Two-stage operation:

  • ADMISSION: rejects requests whose declared max_tokens would put the owner over budget when added to their tokens-used-so-far.
  • RECORD: reads the actual usage.completion_tokens from the upstream response and reconciles the owner's running total. If the actual was less than max_tokens (the typical case), the unused budget is given back.

This is the right primitive for "alice may use 1M output tokens per day" or "the trial account may use 10K tokens per hour."

Stage

ADMISSION + RECORD.

Configuration

from signet.checks import TokenBudgetCheck

# Per-day budget of 1M output tokens per owner
TokenBudgetCheck(
    cap=1_000_000,
    window_seconds=86400,
)

# Hourly budget for trial accounts
TokenBudgetCheck(cap=10_000, window_seconds=3600)

State backends: same shape as RateLimitCheck — in-memory LRU-bounded by default; supply your own TokenBudgetState for distributed deployments.

How the budget reconciles

  1. ADMISSION reads the request's max_tokens (or the model's default if unset) and checks whether used + max_tokens > cap.
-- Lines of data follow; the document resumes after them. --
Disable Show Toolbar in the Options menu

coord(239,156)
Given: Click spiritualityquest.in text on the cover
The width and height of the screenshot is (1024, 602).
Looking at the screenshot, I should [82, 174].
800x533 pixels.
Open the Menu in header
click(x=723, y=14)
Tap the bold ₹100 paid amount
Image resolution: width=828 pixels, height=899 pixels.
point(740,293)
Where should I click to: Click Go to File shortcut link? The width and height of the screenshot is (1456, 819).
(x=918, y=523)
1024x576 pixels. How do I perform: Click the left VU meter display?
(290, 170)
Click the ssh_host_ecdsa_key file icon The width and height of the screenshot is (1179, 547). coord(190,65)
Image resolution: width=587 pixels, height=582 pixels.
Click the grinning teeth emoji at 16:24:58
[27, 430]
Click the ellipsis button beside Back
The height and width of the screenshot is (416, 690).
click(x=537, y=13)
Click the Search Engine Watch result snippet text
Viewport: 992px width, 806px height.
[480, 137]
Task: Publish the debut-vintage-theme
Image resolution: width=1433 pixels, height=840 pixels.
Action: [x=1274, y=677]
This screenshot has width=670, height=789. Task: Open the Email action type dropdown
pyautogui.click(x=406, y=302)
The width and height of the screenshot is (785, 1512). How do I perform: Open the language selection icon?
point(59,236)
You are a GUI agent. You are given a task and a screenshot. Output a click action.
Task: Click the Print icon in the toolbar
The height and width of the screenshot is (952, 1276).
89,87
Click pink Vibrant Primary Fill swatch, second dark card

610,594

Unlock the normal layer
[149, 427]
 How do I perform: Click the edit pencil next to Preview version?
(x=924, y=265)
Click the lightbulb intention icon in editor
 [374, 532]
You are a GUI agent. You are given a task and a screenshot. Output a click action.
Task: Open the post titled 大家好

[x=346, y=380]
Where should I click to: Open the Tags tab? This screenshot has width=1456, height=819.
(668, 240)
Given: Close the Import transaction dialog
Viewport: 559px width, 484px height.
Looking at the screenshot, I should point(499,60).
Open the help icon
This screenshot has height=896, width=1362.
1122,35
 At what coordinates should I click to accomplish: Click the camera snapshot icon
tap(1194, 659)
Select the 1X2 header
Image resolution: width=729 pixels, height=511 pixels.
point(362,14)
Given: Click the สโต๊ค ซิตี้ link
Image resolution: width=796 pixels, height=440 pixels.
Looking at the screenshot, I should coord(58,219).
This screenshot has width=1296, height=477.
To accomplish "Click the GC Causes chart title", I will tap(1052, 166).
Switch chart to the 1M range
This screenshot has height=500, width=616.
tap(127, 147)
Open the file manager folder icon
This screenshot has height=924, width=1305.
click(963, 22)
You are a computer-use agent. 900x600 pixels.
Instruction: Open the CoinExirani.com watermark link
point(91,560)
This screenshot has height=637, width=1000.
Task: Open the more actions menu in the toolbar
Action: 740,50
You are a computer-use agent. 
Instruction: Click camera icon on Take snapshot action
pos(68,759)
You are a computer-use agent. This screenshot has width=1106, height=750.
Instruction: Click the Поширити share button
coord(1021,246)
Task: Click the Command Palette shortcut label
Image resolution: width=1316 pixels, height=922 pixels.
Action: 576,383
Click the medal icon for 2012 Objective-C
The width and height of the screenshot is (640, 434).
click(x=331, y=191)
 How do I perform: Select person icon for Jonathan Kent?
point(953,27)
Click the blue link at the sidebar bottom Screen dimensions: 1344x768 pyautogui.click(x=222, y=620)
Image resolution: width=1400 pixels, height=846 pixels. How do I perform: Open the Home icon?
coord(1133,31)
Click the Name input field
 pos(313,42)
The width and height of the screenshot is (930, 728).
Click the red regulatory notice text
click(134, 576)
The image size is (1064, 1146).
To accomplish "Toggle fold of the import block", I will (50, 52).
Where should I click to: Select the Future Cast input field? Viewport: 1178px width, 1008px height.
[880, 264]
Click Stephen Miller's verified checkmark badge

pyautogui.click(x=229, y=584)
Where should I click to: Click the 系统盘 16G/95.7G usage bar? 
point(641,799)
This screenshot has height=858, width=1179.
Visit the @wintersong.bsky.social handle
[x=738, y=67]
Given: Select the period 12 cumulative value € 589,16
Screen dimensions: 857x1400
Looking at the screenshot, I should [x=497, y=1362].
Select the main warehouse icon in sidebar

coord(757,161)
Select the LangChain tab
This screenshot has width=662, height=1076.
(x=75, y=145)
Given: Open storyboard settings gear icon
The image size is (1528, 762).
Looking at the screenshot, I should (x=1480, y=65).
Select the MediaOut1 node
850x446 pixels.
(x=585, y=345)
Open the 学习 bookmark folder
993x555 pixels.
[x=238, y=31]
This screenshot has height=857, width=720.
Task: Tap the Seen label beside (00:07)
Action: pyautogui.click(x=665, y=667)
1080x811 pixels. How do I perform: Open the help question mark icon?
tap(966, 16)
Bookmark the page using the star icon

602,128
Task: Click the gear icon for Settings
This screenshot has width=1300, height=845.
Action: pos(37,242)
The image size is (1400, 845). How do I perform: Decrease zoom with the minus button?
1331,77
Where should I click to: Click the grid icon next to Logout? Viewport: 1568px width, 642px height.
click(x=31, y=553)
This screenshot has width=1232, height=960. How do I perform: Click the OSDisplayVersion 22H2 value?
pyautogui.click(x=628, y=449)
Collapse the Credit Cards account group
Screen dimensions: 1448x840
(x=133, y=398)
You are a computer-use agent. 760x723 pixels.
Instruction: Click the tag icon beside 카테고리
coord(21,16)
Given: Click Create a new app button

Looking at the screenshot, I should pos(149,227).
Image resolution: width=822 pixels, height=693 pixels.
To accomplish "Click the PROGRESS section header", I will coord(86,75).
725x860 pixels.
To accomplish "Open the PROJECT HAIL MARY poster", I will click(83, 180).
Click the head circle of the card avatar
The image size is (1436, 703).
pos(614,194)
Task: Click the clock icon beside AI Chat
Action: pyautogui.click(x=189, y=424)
If yes, refuses with HTTP 403 and a cap_exceeded reason.
  2. The request is forwarded; the upstream response includes usage.completion_tokens reporting actual generation.
  3. RECORD adjusts the owner's used by the actual completion tokens (not the requested max_tokens), so under-asking correctly returns the unused portion.
  4. Windows are rolling — entries older than window_seconds are evicted from the sum on every check.

Audit row example

ADMISSION block:

{
  "check_name": "token_budget",
  "decision": "block",
  "reason": "owner over output-token budget",
  "metadata": {
    "cap": 1000000,
    "window_seconds": 86400,
    "used": 980000,
    "request_max_tokens": 50000,
    "owner": "human:alice@example.com"
  }
}

RECORD reconciliation:

{
  "check_name": "token_budget",
  "decision": "allow",
  "reason": "reconciled: requested 50000, used 12480, returned 37520 to budget",
  "metadata": {"cap": 1000000, "window_seconds": 86400, "used": 992480}
}

Caveats

  • The cap is per-owner; a single owner with multiple sessions shares one bucket. Use distinct owner identities (human:alice vs human:bob) to bucket separately.
  • Streaming responses report final usage in the last chunk. Mid-stream abort (e.g. by ScopeDriftCheck) reconciles partial usage at RECORD time so the owner's bucket reflects what was actually consumed.